Und voll innerlicher Entrüstung ging Ferdinand Gebert mit wuchtigen Männerschritten zurück zu seiner Gattin, die gerade eine Zitrone in die Bowle preßte und mit ihren dicken, rosigen Fingern mit aller Macht an der gelben Schale herumdrückte, und er setzte sie schonend von dem Schrecklichen in Kenntnis.
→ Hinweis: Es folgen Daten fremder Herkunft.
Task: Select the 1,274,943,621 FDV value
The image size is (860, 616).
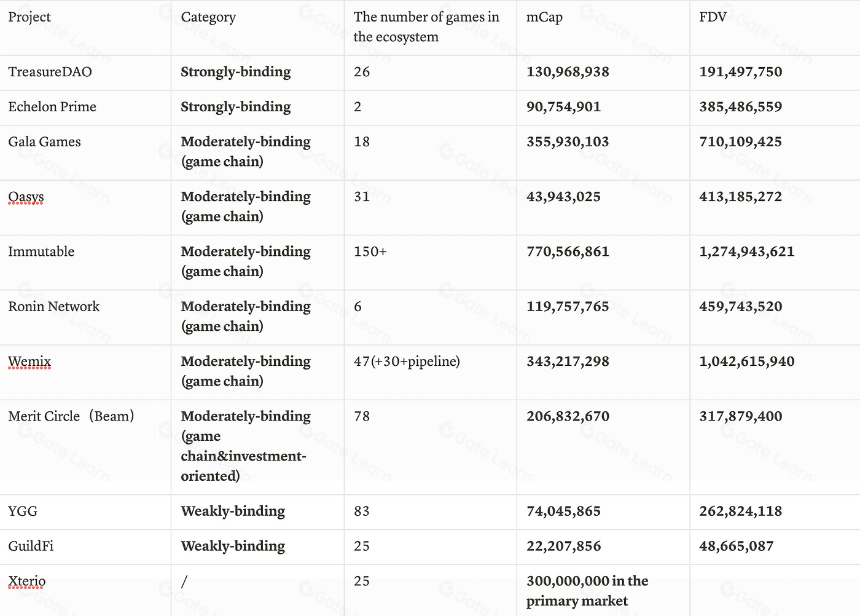Action: 746,252
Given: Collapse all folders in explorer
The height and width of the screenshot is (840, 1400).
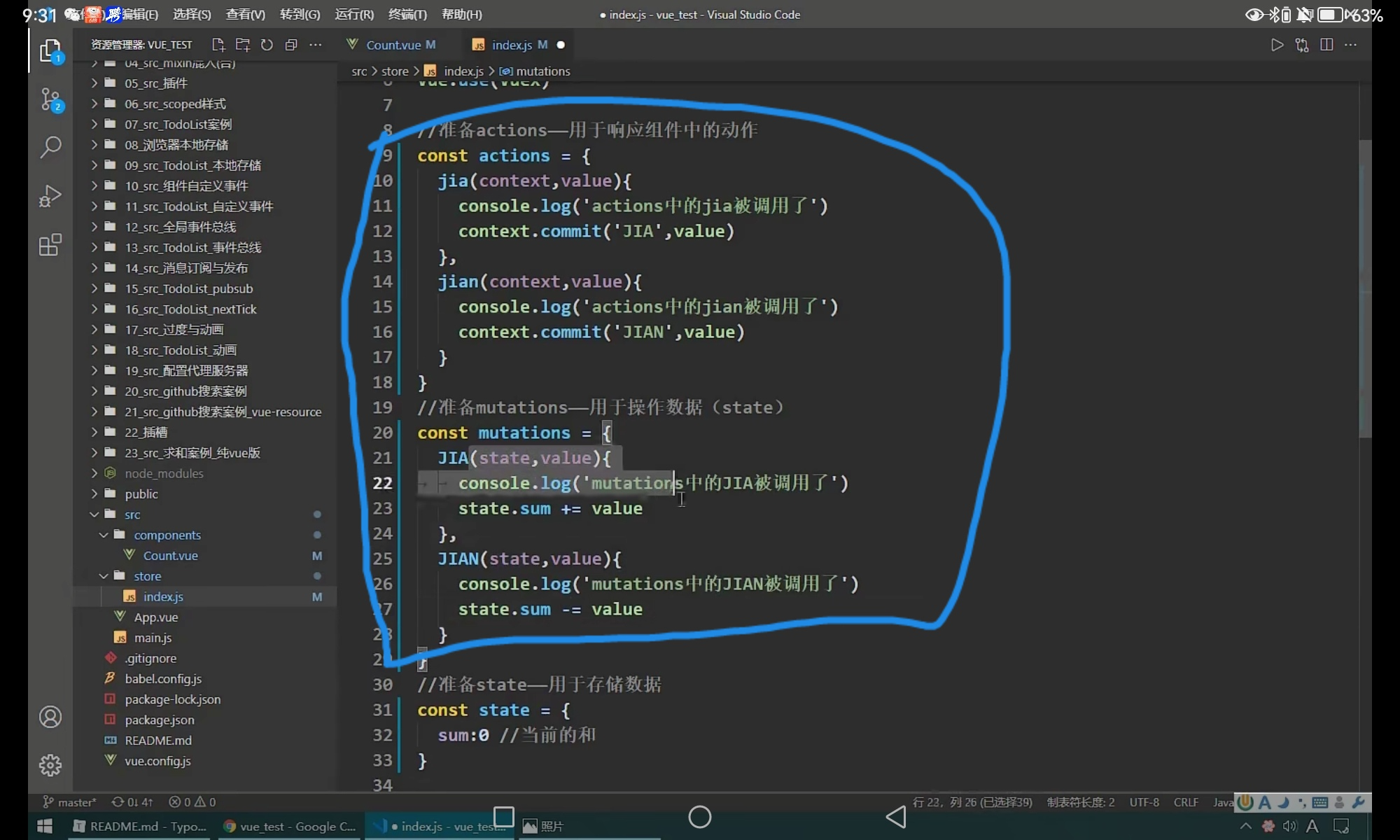Looking at the screenshot, I should pos(291,45).

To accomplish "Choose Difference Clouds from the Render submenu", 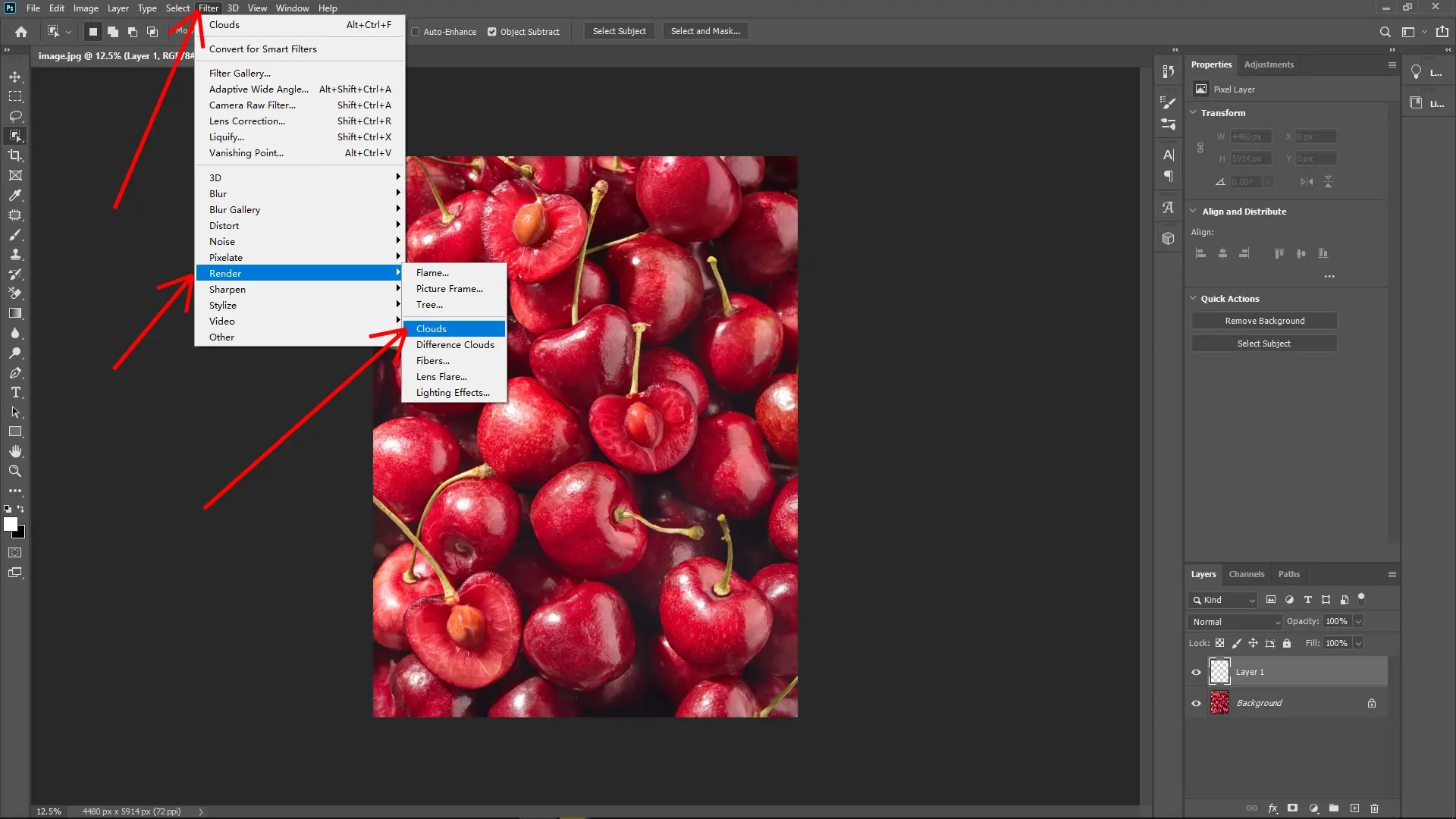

»Pinchen und Rosalie sind nicht da«, sagte er bestimmt, gemessen und würdig, »so etwas dulde ich in meinem Hause nicht.«
»Ach, die armen Mädchen«, versetzte Hannchen, und ihr breites Kindergesicht war ganz beschattet vom tiefen Bedauern mit ihnen, »was haben sie denn hier! Kann man es ihnen denn übelnehmen, wenn sie mit ihrem Bruder zusammen den Silvestertrubel sich ansehen wollen?«
»So«, versetzte Ferdinand und zog das So dermaßen lang, als wolle er es gleich bis zum nächsten Neujahr ausdehnen, »sooo!«
Ach du liebe Zeit! Hätte Hannchen gesagt, daß Pinchen und Rosalie allnächtlich auf verbotenen Lasterwegen wandelten – der Schaden wäre für Ferdinand vielleicht gutzumachen gewesen; aber diese Aufklärung, diese mit Julius – da gab es nichts mehr zu nieten, zu flicken und zusammenzubringen. Das eine »So« hatte entschieden. Hannchen wagte nicht einmal mehr, für ihre Schützlinge ein letztes Wort einzulegen.